Saturday, February 18, 2012

I really think the snowflakes should just be part of the snow

I mean really, we all were a snowflake once.  I made it through, and learned some things along the way. That's part of being a kid!  You live; you learn. The concept worked through decades upon decades. Yet, all of the sudden, its just not good enough. It completely sickens me when our children are utilized to further an adults opinion, and I really have to call it out when I see it.

This is in response to this post, technically:
http://viewsfromthecouch.com/2012/02/12/you-didnt-thank-me-for-punching-you-in-the-fac/

But, that one post isn't the exact catalyst.  It's more of a basic trend that seems to be happening amongst parents these days. Everyone wants to blame society for whatever they perceive they're doing wrong.  Yet, they're not actually doing anything wrong, nor is society!  Socially, everything is exactly the same as its always been. And ya know what?  It worked for us!  We learned from our mistakes; which is exactly what grade school is for.

I have a very distinct memory.  I was in third grade, I believe...maybe fourth.  It was recess, and for some reason we had a boys vs., girls war going on.  There was tagging, there was hair pulling, there was scratching...It wasn't pretty by any means.  The bell rang, and as we were lining up to go inside, I got one last really good scratch in on the hand of one of the boys.  He turned around and looked at me, showed me that I had really hurt him, and left it at that. And ya know what happened there? I learned, right then and there, the difference between playing around and actually hurting someone.  And I've carried that with me through my next 20 to 30 years of life.  Plus, at the same time, he earned 24 kids' respect.  Everybody learned a lesson in respect that day... He took the high road, and every single one of us in that line learned a true, innate lesson. 

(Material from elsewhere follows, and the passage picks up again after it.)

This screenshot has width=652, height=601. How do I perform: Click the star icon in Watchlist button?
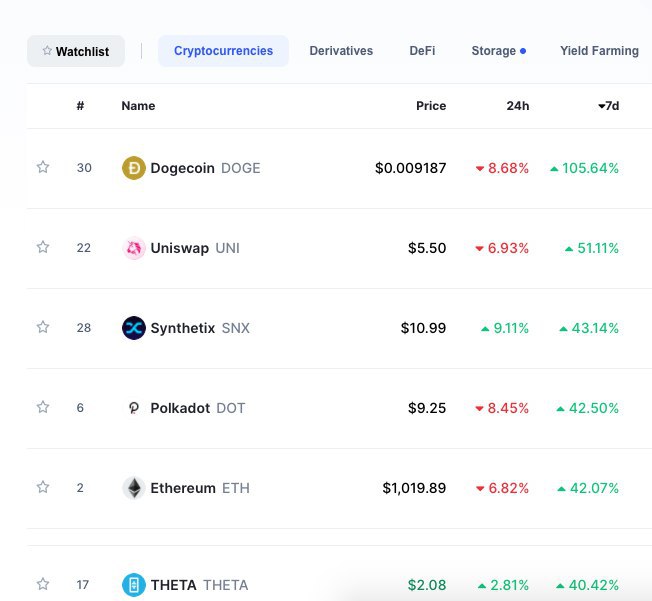pyautogui.click(x=47, y=51)
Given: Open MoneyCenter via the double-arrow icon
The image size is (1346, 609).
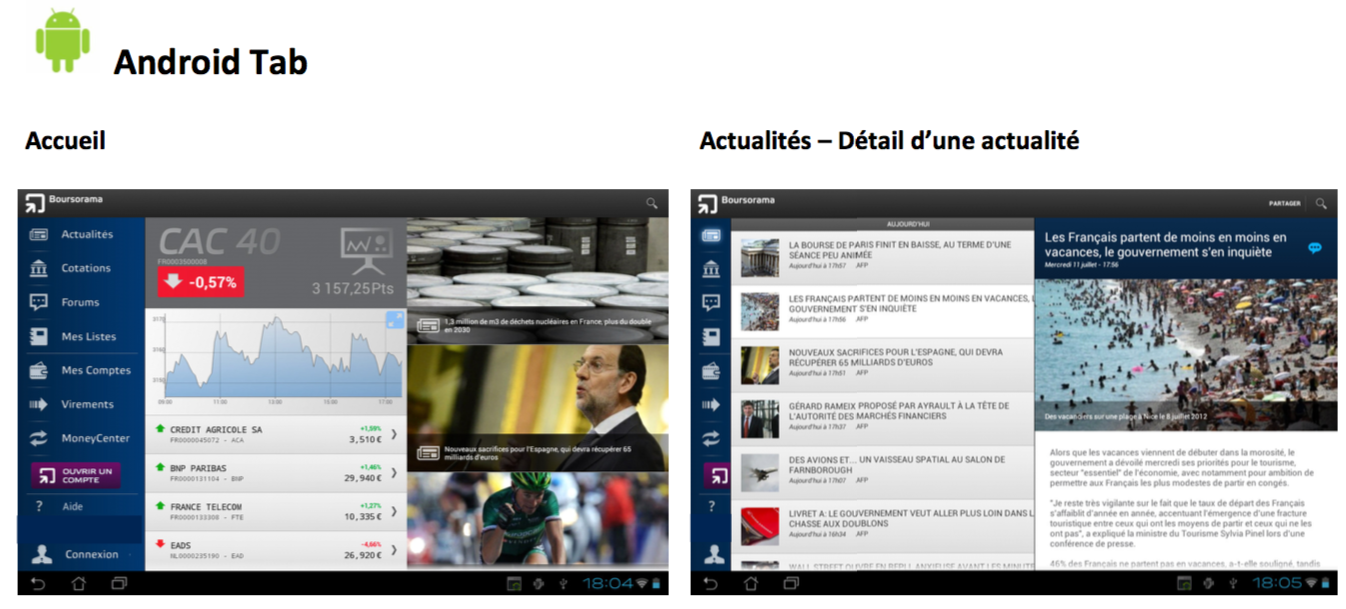Looking at the screenshot, I should click(x=37, y=438).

My point is, we can pick apart the schools and what they don't do for our children every day, but...the only reason that one confrontation didn't come to more was because MY PARENTS had taken the time to teach  me right from wrong and basic respect, and also that I'll make mistakes and that's fine as long as I own up to them.  That boy's parents had obviously taught him the same - mutual respect; show people when they make a mistake so they learn.

I just really don't understand why it's the school's responsibility to teach your child to deal with adversity?  If he had gone up and told the teacher about it instead, then I would've written "I will not scratch my friends" 20 times on the chalkboard and it would've been just a funny thing to me and every single one of my peers, and been dismissed.  The lesson that I, and every single person in that recess line, learned from that one interaction was more powerful than anything that could've been 'taught'. The fact that I carry it to this day, 25 years later, should be testament to that fact.

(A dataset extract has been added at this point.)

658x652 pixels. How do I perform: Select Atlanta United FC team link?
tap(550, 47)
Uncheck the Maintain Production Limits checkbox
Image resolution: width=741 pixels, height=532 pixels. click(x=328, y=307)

I understand where the sentiment is coming from.  I did go on to live through ten grueling years of domestic abuse (physical, emotional, and sexual) but, I can honestly say, that the reason I ended up there had nothing to do with the whole "its because he likes you" thing.  I did my share of "its because she likes you" behavior too.  Its childhood; its testing your boundaries.  Every kid does it - male or female. 

Its part of learning your boundaries.

Its part of learning how to function within society without Mommy being there every step of the way.

Its just....growing up.

It shouldn't be a big political issue where Mommy blows it out of proportion just because its suddenly acceptable to do so.

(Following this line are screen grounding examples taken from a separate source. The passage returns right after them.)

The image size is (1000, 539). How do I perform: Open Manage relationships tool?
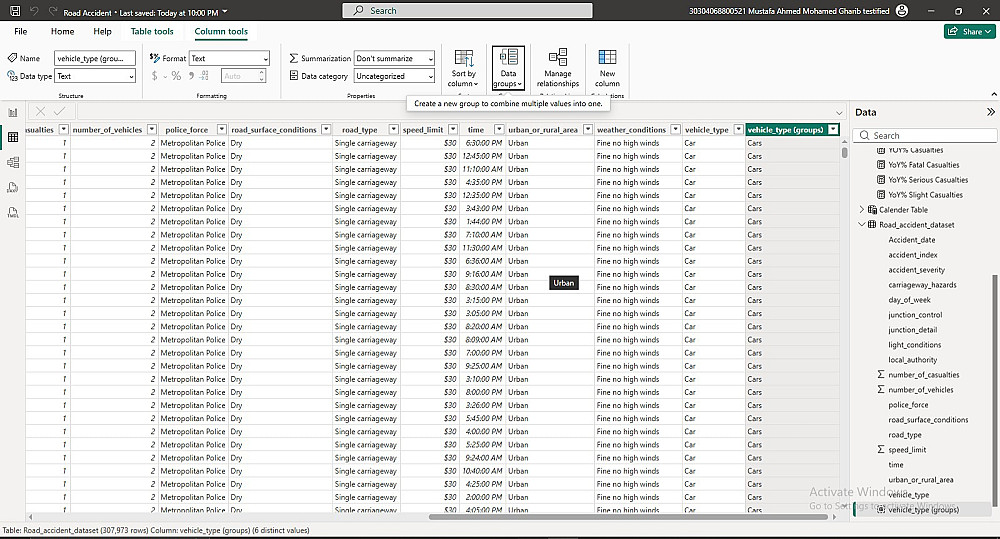tap(557, 68)
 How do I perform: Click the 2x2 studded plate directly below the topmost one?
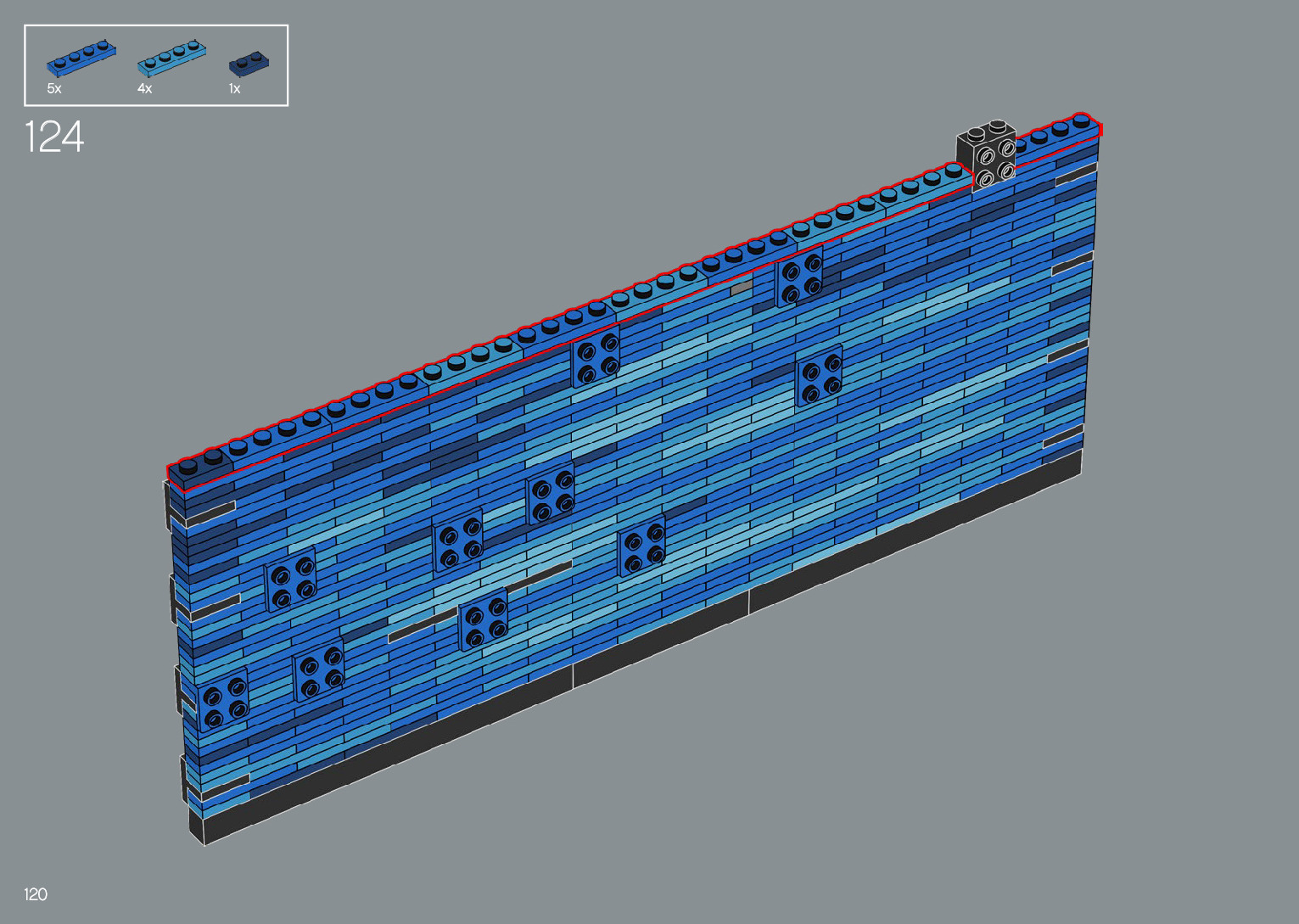(820, 375)
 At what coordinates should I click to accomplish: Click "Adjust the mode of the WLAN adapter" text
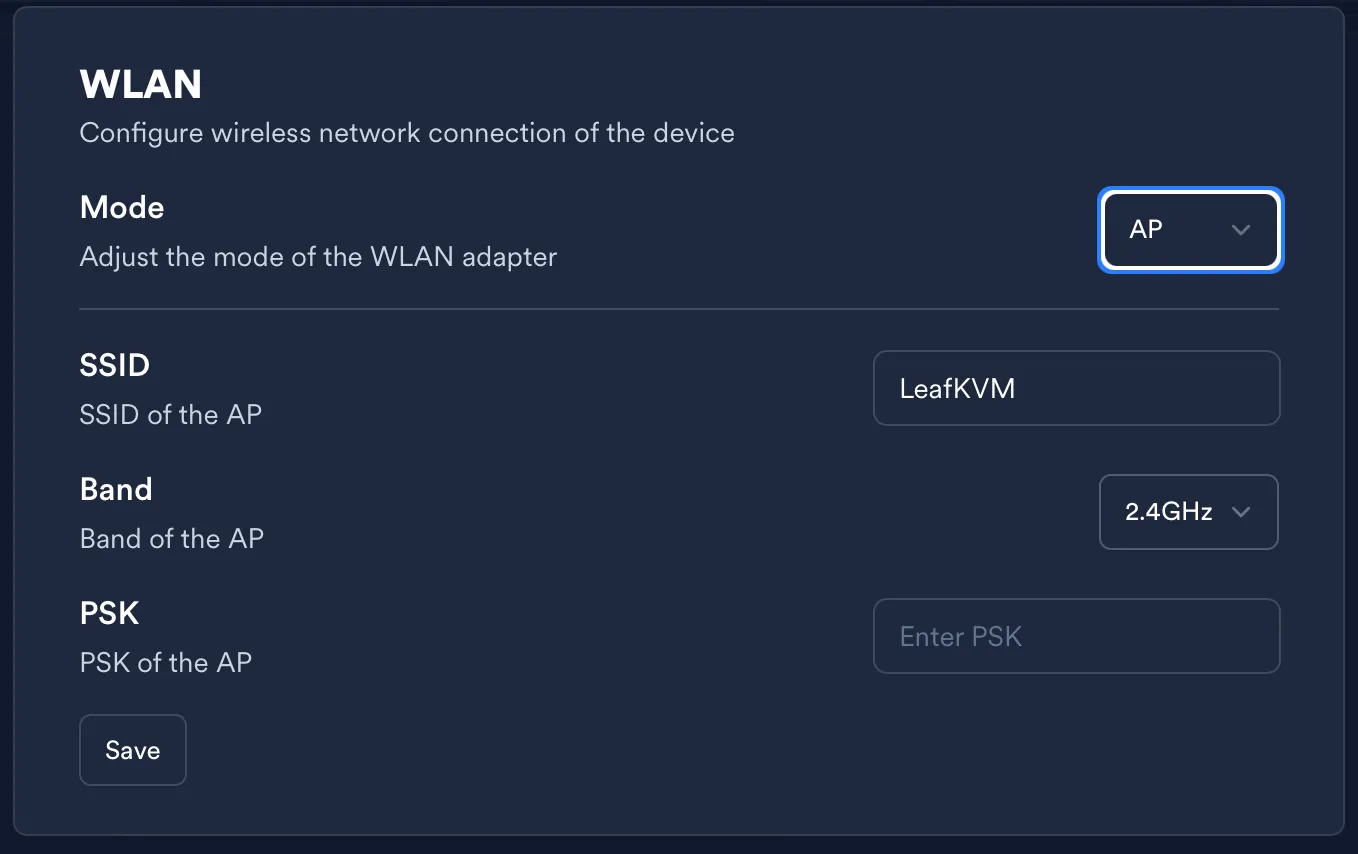tap(318, 257)
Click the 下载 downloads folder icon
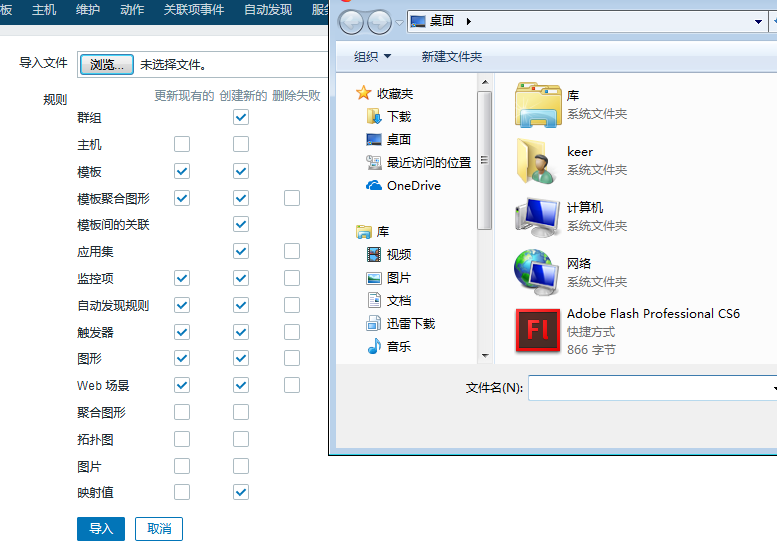The width and height of the screenshot is (777, 544). (374, 116)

It shouldn't be labeled as "bullying" just because that's the catchword of the year,

Its kids, trying desperately to learn how to interact with the world, and they'll make mistakes, and their peers will see them make mistakes, and they'll all learn from it, and they'll adjust their behavior accordingly. Together, as a whole....till that one mommy gives them a way out, by crying wolf when it's really a beagle; causing a big shiatstorm when there really shouldn't be one.  All they're learning from that is 'yell loud enough and maybe you'll get your way'.  Yeah...that's a much better lesson...

Also reminds me of this; another Mommy causing a big shiatstorm where there shouldn't have been one, and the children would have never known the difference if it wasn't for Mommy trying to be politically correct:

http://news.cincinnati.com/article/20120216/NEWS/302160171/Preschool-stirs-up-tempest-beer-stein?odyssey=nav|head

What's wrong with schools these days?!  Parents interfering with their childrens' education.  Seriously.  If they didn't have to deal with shit like this, maybe...just maybe...they'd actually have time to educate our children.